-- Opening Marker --
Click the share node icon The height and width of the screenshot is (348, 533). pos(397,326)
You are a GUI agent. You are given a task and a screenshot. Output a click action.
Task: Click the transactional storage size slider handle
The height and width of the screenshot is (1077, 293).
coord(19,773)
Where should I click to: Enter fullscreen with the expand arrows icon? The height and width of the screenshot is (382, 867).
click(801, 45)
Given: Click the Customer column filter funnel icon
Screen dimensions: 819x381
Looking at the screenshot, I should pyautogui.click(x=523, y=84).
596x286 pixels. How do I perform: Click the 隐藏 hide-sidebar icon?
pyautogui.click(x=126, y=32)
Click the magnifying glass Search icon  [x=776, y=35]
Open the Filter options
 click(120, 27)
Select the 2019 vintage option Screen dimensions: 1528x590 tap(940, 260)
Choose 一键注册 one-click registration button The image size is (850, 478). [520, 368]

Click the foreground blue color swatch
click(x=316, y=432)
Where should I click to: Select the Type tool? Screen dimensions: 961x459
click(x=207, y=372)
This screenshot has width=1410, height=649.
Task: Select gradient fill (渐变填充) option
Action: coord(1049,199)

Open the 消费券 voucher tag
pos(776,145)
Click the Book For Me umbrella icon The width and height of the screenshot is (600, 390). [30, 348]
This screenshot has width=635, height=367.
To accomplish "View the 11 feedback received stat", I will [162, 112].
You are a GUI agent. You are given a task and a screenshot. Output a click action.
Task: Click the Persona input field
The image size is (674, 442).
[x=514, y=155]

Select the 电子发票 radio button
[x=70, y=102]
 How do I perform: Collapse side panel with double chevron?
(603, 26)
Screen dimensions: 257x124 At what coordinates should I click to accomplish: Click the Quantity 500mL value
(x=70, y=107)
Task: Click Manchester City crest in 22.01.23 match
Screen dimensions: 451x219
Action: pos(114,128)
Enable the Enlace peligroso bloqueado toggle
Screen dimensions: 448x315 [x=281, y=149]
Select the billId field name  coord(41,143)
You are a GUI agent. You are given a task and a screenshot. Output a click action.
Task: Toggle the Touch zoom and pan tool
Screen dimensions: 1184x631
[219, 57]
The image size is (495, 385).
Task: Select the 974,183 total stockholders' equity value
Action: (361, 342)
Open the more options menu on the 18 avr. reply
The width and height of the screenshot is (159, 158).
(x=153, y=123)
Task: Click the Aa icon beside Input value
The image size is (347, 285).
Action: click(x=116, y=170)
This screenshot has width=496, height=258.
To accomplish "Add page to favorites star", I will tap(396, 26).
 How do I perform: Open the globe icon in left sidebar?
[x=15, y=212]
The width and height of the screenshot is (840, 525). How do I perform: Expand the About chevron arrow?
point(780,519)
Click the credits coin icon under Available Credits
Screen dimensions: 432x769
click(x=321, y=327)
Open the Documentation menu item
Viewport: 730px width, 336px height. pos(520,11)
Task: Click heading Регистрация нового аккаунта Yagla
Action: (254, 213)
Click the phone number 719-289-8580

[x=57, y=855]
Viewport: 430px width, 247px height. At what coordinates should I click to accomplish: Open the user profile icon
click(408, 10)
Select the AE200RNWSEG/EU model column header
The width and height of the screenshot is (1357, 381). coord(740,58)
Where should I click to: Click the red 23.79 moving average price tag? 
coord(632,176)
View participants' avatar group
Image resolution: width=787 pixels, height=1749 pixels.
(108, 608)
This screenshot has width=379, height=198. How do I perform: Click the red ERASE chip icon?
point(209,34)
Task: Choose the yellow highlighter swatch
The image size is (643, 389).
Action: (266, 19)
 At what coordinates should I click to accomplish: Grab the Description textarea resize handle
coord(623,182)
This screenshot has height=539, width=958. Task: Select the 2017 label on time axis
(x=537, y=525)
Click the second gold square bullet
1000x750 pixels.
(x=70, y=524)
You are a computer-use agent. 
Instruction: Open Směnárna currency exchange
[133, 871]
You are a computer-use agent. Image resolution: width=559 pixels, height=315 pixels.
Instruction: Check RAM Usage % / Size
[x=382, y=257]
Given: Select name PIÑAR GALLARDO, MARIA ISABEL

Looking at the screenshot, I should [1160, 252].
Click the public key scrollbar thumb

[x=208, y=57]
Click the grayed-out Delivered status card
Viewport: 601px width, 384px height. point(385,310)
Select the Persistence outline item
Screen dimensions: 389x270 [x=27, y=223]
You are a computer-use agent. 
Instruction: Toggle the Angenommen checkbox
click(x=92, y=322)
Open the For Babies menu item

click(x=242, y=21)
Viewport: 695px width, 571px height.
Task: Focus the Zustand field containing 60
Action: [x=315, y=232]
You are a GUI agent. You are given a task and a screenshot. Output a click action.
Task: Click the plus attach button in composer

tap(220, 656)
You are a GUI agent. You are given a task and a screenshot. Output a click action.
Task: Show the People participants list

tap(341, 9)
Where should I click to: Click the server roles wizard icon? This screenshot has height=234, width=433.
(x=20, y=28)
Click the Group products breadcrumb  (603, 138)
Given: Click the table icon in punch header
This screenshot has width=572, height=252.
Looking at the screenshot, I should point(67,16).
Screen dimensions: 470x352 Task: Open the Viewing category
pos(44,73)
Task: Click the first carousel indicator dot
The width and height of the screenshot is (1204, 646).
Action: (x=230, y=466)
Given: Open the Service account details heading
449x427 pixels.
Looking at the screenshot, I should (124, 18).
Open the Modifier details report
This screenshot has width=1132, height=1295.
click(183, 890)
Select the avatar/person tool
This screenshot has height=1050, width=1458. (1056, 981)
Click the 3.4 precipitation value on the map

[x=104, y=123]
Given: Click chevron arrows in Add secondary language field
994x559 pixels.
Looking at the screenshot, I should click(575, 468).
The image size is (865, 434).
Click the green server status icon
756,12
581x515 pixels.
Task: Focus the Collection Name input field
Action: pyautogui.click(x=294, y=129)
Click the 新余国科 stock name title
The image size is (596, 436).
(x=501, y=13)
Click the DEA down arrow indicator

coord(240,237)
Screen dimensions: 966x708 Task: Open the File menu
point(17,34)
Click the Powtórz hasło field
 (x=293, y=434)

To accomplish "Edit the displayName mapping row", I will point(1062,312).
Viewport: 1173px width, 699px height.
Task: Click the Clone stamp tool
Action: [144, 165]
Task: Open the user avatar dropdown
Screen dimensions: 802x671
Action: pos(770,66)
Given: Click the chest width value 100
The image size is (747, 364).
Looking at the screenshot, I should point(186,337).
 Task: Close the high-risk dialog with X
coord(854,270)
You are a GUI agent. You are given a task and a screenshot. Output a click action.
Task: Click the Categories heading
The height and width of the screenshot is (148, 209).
-- Closing Marker --
Task objective: Could you reproduce all of the material above, exactly as it reads?

Exercise response:
Click the share node icon The height and width of the screenshot is (348, 533). pos(397,326)
You are a GUI agent. You are given a task and a screenshot. Output a click action.
Task: Click the transactional storage size slider handle
The height and width of the screenshot is (1077, 293).
coord(19,773)
Where should I click to: Enter fullscreen with the expand arrows icon? The height and width of the screenshot is (382, 867).
click(801, 45)
Given: Click the Customer column filter funnel icon
Screen dimensions: 819x381
Looking at the screenshot, I should pyautogui.click(x=523, y=84).
596x286 pixels. How do I perform: Click the 隐藏 hide-sidebar icon?
pyautogui.click(x=126, y=32)
Click the magnifying glass Search icon  [x=776, y=35]
Open the Filter options
 click(120, 27)
Select the 2019 vintage option Screen dimensions: 1528x590 tap(940, 260)
Choose 一键注册 one-click registration button The image size is (850, 478). [520, 368]

Click the foreground blue color swatch
click(x=316, y=432)
Where should I click to: Select the Type tool? Screen dimensions: 961x459
click(x=207, y=372)
This screenshot has width=1410, height=649.
Task: Select gradient fill (渐变填充) option
Action: coord(1049,199)

Open the 消费券 voucher tag
pos(776,145)
Click the Book For Me umbrella icon The width and height of the screenshot is (600, 390). [30, 348]
This screenshot has width=635, height=367.
To accomplish "View the 11 feedback received stat", I will [162, 112].
You are a GUI agent. You are given a task and a screenshot. Output a click action.
Task: Click the Persona input field
The image size is (674, 442).
[x=514, y=155]

Select the 电子发票 radio button
[x=70, y=102]
 How do I perform: Collapse side panel with double chevron?
(603, 26)
Screen dimensions: 257x124 At what coordinates should I click to accomplish: Click the Quantity 500mL value
(x=70, y=107)
Task: Click Manchester City crest in 22.01.23 match
Screen dimensions: 451x219
Action: pos(114,128)
Enable the Enlace peligroso bloqueado toggle
Screen dimensions: 448x315 [x=281, y=149]
Select the billId field name  coord(41,143)
You are a GUI agent. You are given a task and a screenshot. Output a click action.
Task: Toggle the Touch zoom and pan tool
Screen dimensions: 1184x631
[219, 57]
The image size is (495, 385).
Task: Select the 974,183 total stockholders' equity value
Action: (361, 342)
Open the more options menu on the 18 avr. reply
The width and height of the screenshot is (159, 158).
(x=153, y=123)
Task: Click the Aa icon beside Input value
The image size is (347, 285).
Action: click(x=116, y=170)
This screenshot has width=496, height=258.
To accomplish "Add page to favorites star", I will tap(396, 26).
 How do I perform: Open the globe icon in left sidebar?
[x=15, y=212]
The width and height of the screenshot is (840, 525). How do I perform: Expand the About chevron arrow?
point(780,519)
Click the credits coin icon under Available Credits
Screen dimensions: 432x769
click(x=321, y=327)
Open the Documentation menu item
Viewport: 730px width, 336px height. pos(520,11)
Task: Click heading Регистрация нового аккаунта Yagla
Action: (254, 213)
Click the phone number 719-289-8580

[x=57, y=855]
Viewport: 430px width, 247px height. At what coordinates should I click to accomplish: Open the user profile icon
click(408, 10)
Select the AE200RNWSEG/EU model column header
The width and height of the screenshot is (1357, 381). coord(740,58)
Where should I click to: Click the red 23.79 moving average price tag? 
coord(632,176)
View participants' avatar group
Image resolution: width=787 pixels, height=1749 pixels.
(108, 608)
This screenshot has width=379, height=198. How do I perform: Click the red ERASE chip icon?
point(209,34)
Task: Choose the yellow highlighter swatch
The image size is (643, 389).
Action: (266, 19)
 At what coordinates should I click to accomplish: Grab the Description textarea resize handle
coord(623,182)
This screenshot has height=539, width=958. Task: Select the 2017 label on time axis
(x=537, y=525)
Click the second gold square bullet
1000x750 pixels.
(x=70, y=524)
You are a computer-use agent. 
Instruction: Open Směnárna currency exchange
[133, 871]
You are a computer-use agent. Image resolution: width=559 pixels, height=315 pixels.
Instruction: Check RAM Usage % / Size
[x=382, y=257]
Given: Select name PIÑAR GALLARDO, MARIA ISABEL

Looking at the screenshot, I should [1160, 252].
Click the public key scrollbar thumb

[x=208, y=57]
Click the grayed-out Delivered status card
Viewport: 601px width, 384px height. point(385,310)
Select the Persistence outline item
Screen dimensions: 389x270 [x=27, y=223]
You are a computer-use agent. 
Instruction: Toggle the Angenommen checkbox
click(x=92, y=322)
Open the For Babies menu item

click(x=242, y=21)
Viewport: 695px width, 571px height.
Task: Focus the Zustand field containing 60
Action: [x=315, y=232]
You are a GUI agent. You are given a task and a screenshot. Output a click action.
Task: Click the plus attach button in composer

tap(220, 656)
You are a GUI agent. You are given a task and a screenshot. Output a click action.
Task: Show the People participants list

tap(341, 9)
Where should I click to: Click the server roles wizard icon? This screenshot has height=234, width=433.
(x=20, y=28)
Click the Group products breadcrumb  (603, 138)
Given: Click the table icon in punch header
This screenshot has width=572, height=252.
Looking at the screenshot, I should point(67,16).
Screen dimensions: 470x352 Task: Open the Viewing category
pos(44,73)
Task: Click the first carousel indicator dot
The width and height of the screenshot is (1204, 646).
Action: (x=230, y=466)
Given: Open the Service account details heading
449x427 pixels.
Looking at the screenshot, I should (124, 18).
Open the Modifier details report
This screenshot has width=1132, height=1295.
click(183, 890)
Select the avatar/person tool
This screenshot has height=1050, width=1458. (1056, 981)
Click the 3.4 precipitation value on the map

[x=104, y=123]
Given: Click chevron arrows in Add secondary language field
994x559 pixels.
Looking at the screenshot, I should click(575, 468).
The image size is (865, 434).
Click the green server status icon
756,12
581x515 pixels.
Task: Focus the Collection Name input field
Action: pyautogui.click(x=294, y=129)
Click the 新余国科 stock name title
The image size is (596, 436).
(x=501, y=13)
Click the DEA down arrow indicator

coord(240,237)
Screen dimensions: 966x708 Task: Open the File menu
point(17,34)
Click the Powtórz hasło field
 (x=293, y=434)

To accomplish "Edit the displayName mapping row", I will point(1062,312).
Viewport: 1173px width, 699px height.
Task: Click the Clone stamp tool
Action: [144, 165]
Task: Open the user avatar dropdown
Screen dimensions: 802x671
Action: pos(770,66)
Given: Click the chest width value 100
The image size is (747, 364).
Looking at the screenshot, I should point(186,337).
 Task: Close the high-risk dialog with X
coord(854,270)
You are a GUI agent. You are given a task and a screenshot. Output a click action.
Task: Click the Categories heading
The height and width of the screenshot is (148, 209).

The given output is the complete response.